What rights do Virginia drivers have when stopped at DUI checkpoints?

Knowing their rights when stopped at sobriety checkpoints may help drivers in Virginia protect themselves and avoid getting arrested.

Each year, the number of Virginians arrested for driving under the influence (DUI) in continues to increase. In fact, the Virginia State Police reported approximately 21,019 DUI arrests across the Commonwealth of Virginia in 2017 alone. While many such charges result from routine traffic stops for other traffic infractions, others are the result of getting stopped at sobriety checkpoints. Therefore, it may benefit drivers to understand their rights at a DUI checkpoint in order to help protect themselves from unexpected and damaging arrests.

Answering questions

Normally, when a vehicle is stopped at a sobriety checkpoint, the first step taken by law enforcement personnel is to speak to the driver of the vehicle and ask to see their license and registration. Often, during this time, the officer will chat with the driver of the vehicle and ask friendly questions designed to elicit a response from the driver. More often than not, drivers feel obligated to talk with the officer and answer what appear to be rather "innocent" questions not understanding that the officer is actually using this time to see if they can smell the odor of alcohol emanating from the vehicle or from the driver's breath. Citizens are REQUIRED to produce identification for law enforcement during these encounters, but are NOT required to engage in conversation with the police. Citizens should ALWAYS be polite and courteous to the law enforcement officer, but are well within their rights to politely decline to engage in "chit chat".

Performing roadside tests

If the officer detects the odor of alcohol coming from the vehicle (or specifically from the driver), the officer may ask the driver to step out of the vehicles and perform field sobriety tests. While a well-trained officer will "ask" the driver to perform the field sobriety tests in such a manner that it seems as if the driver has no choice in the matter, drivers DO have a choice as to whether or not to perform the field sobriety tests. Under Virginia law, field sobriety tests must be VOLUNTARY and cannot be compelled by the law enforcement officer. Therefore, while every citizen should be polite and courteous in doing so, he or she has the absolute right to refuse to perform any and all field sobriety tests offered by the officer. There is nothing illegal or improper about declining to perform field sobriety tests during the DUI checkpoint encounter.

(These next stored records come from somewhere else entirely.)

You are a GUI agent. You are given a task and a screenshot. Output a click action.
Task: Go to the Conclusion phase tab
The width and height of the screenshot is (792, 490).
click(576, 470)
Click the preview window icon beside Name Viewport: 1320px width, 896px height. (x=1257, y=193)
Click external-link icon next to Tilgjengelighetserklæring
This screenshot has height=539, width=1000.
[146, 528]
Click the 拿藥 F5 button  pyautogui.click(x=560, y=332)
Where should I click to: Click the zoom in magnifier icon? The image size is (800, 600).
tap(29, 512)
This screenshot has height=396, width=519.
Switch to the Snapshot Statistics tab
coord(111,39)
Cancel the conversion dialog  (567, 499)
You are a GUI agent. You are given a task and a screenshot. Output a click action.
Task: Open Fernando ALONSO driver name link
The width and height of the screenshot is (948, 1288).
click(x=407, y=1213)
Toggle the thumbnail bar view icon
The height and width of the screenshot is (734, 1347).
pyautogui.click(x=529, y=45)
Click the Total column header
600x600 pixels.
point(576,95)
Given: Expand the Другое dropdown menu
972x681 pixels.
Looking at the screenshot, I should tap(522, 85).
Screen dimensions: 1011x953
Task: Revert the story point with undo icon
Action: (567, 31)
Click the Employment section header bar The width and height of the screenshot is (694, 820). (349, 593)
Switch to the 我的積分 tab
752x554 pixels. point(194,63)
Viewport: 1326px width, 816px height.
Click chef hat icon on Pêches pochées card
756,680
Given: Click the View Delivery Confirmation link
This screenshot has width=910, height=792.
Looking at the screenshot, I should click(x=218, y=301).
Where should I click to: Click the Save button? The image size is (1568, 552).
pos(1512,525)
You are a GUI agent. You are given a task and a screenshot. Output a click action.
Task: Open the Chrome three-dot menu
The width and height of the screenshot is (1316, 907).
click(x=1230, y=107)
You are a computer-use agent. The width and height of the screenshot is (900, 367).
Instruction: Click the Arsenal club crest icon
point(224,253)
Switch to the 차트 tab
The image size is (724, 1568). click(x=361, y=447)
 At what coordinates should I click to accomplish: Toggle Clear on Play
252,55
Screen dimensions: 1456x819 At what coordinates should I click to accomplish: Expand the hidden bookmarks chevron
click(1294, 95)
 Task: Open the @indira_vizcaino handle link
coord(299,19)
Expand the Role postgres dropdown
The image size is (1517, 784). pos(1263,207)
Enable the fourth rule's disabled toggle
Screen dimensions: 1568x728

The PBT (Preliminary Breath Test)

In addition to the more "physical" field sobriety tests, most officers in Virginia are equipped with a PBT (Preliminary Breath Test), which is a handheld device that can be used on the scene of a checkpoint to test the blood alcohol level of the driver. These handheld tests are often "offered" to drivers suspected of driving under the influence. Like the other field sobriety tests, this "test" must be VOLUNTARY and therefore, the driver is legally entitled to decline to take the test. If the driver chooses to provide a breath sample and the reading is .08 or higher, the driver will (almost without exception) be arrested on suspicion of DUI. Generally, it does not matter how well the driver did on the other field sobriety tests because police officers rely heavily (and sometimes exclusively) on the results of this test.

Submitting to chemical testing at the jail

If the driver of the vehicle is arrested by the officer, the driver will be asked to submit to chemical testing to determine their actual blood alcohol concentration levels. Unlike the handheld PBT discussed previously, the device used at the jail to take the breath sample is MUCH larger and complicated. Unlike the PBT, a driver arrested on suspicion of DUI CANNOT decline to provide a breath sample at the jail once arrested. Under Virginia's implied consent law, anyone who operates a motor vehicle in the state is determined to have agreed to give a breath or blood sample to determine the person's blood alcohol level. Drivers do NOT have a choice as to whether they want to provide a breath or blood sample and must give a breath sample if requested. Drivers who refuse to provide a sample after being legally arrested can face additional charges and penalties including the loss of their driving privileges.

Obtaining legal representation

Whether it is their first arrest, or they have been charged with alcohol-related offenses before, drunk driving charges can have serious implications for the citizens of the Commonwealth. In addition to facing possible fines and jail time, such arrests may have adverse impacts on both their personal lives and professional opportunities. It is strongly suggested that individuals arrested for DUI after a sobriety checkpoint seek legal counsel immediately. A skilled and experienced lawyer may help them craft a strong defense that can sometimes lessen or mitigate the effects of the charges.